A friend of mine brought concept to my attention that I had never thought of. A single man himself he noted that most men enjoy being single but they probably hate dating.
Now this piece of information shocked me because as an avid dater, I believed all men, specifically the ones I dated, enjoyed dating as much as I did. To my friends observation, not so.
The more I thought about this idea, the more it made sense to me.
After speaking with numerous single men, I understand why some men are serial monogamist. You know the type who bounce from from one relationship to another, like a frog to a lily pad. For men, it seems way easier to lock down a woman that you can guarantee you’ll have sex with than to chase unpredictable sex.
We all have that one friend who always seems to have a girlfriend and this is why.
Dating is work.
This isn’t news.
Dating requires planning, thought, dressing up possible and most of the time money. It takes effort, and although relationships are work, a relationship is more likely to yield a reward that just one date. In relationships, a half-ass effort is still better than nothing.
In dating however, it does not reward you for doing things half-assed; in fact it down right punishes you.
Culturally, men are required to put in much more work than women in the beginning of a courtship. Based on this pressure, we’re starting to see the rebellion from men to makes moves. Men are less likely today, than ever, to pursue women.
You might be wondering, how anyone gets into a relationship these day, well the truth is, many people don’t.
I completely sympathize with a man’s unwillingness to just date.
You don’t know when, if ever, you’ll have sex
You’re expected to initiate the dates
You don’t feel in control
There’s always a chance she might say, “I think we should be friends.”
Television shows like Entourage teach men across the globe, the freedom of being single.
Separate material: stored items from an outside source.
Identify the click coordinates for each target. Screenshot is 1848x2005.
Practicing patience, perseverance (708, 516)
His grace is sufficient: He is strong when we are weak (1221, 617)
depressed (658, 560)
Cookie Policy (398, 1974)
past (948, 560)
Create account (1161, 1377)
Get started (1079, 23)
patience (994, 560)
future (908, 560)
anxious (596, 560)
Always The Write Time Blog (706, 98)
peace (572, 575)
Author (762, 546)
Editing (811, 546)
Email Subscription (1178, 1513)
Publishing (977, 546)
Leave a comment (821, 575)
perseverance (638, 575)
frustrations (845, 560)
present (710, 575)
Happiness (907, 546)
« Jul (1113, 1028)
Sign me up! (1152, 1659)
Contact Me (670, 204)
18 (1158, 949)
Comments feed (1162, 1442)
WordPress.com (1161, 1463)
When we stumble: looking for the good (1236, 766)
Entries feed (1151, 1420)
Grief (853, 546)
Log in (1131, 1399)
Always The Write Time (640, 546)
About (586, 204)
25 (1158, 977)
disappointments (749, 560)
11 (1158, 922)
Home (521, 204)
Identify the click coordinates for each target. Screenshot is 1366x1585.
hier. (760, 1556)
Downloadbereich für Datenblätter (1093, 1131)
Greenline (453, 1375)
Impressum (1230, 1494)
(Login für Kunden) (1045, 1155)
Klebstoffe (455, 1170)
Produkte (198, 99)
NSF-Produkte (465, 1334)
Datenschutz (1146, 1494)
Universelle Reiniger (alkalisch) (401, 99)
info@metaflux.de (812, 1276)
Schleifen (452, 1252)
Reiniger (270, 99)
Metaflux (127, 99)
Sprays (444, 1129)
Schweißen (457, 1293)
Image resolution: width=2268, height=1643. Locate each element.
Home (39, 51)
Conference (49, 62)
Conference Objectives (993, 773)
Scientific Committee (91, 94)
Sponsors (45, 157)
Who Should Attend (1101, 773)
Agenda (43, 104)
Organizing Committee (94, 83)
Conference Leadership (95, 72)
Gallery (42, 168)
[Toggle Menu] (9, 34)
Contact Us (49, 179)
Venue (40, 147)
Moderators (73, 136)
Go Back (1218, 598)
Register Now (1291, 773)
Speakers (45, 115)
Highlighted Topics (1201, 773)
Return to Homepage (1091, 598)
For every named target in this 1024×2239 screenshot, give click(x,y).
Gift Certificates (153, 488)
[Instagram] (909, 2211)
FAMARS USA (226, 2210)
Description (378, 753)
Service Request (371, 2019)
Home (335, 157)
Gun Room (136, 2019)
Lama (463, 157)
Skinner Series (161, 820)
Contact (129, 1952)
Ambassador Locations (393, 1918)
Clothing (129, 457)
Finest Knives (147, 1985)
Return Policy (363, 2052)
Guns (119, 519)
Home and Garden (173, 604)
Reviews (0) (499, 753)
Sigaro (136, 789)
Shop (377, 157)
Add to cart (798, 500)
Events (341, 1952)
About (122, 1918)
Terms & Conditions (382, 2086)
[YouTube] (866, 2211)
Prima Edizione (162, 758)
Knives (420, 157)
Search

The fun that you can have being single is immeasurable, and your happiness hinges solely on your confidence. Feel good about yourself, and the dating world is your oyster.
The alternative is to suffer through the process wondering what the woman you’re dating really wants.
If I were a man, I would hate dating as well.
Men should know the truth; there are three typical reasons a woman will agree to go out with you.
She wants a relationship with you (she already knows it, unless you do something to change her mind)
She wants to have sex with you (she already knows it, unless you do something to change your mind.)
She doesn’t have sh*t else to do (or anyone else to do it with.)
Men have the unfortunate task of trying to determine one intention from another. Which can be incredibly difficult. That’s because to understand a woman’s intentions you must first fundamentally understand women.
If you want to get the most out of dating as a man, I suggest the following.
Stop taking women on dates.
At least formally.
When it comes to getting to know a woman, simply invite her to something that you’re already doing. I hate to admit that women aren’t that tough to impress. But they’re really not. They want to spend time with you, and if you’re not enough then they’re probably not that into you.
While culturally, formal dates have been the way that adults get to know each other, they are no longer necessary.
Times are changing. Dinner, and a movie aren’t dates for single people anymore. They’re a great idea when you’re in a relationship but before you know if you want to get exclusive with a woman, save your coins.
Not only am I a proponent of informal, and free dates, I think it’s time that we were more of ourselves. Invite a potential partner to join you doing something that you enjoy so that she can judge you on your passions and not your resume.
Stop hitting on women.
Stop hitting on women and just talk to them.
In the pick-up world, they call this the direct approach. State your intentions and the woman is either into it or not. Taking the concept a little further, say what you’d like to happen but don’t worry about if it happens or not.
Every interaction doesn’t need to turn into a date.
Speak to women like people, instead of conquests. You’ll be surprised how easy it can be to strike up a conversation with a stranger when you have no hidden agendas.
This is exactly what wingmen and women do, they spark conversations without asking anything from the person they’re speaking with. Sure, it’s an ask to hold someone’s attention but you don’t have to put pressure on yourself based on the outcome.
The conversation is the goal, not getting a date. While a conversation can turn into a date, it shouldn’t be the only reason that you speak women.
Stop being nice.
That might sound controversial, or against the gentleman code of conduct but it’s so easy to want to be nice read compliant, instead of just being yourself. Instead of being nice to women, be honest. Be bold. Be attentive, and aware of her needs as well as yours.
Just don’t be nice because it’s safer than going after what you really want.
Don’t buy the drink if you don’t want to. Don’t give the compliment if you don’t want to. Don’t hold yourself to her standards, find your own.
What women hate, is when you hide your agenda behind a veil of niceties. When you are too eager to please, instead of eager to lead.
Don’t think of nice as a badge of honor, and stop being nice when there so many more effective adjectives. I hope this was helpful.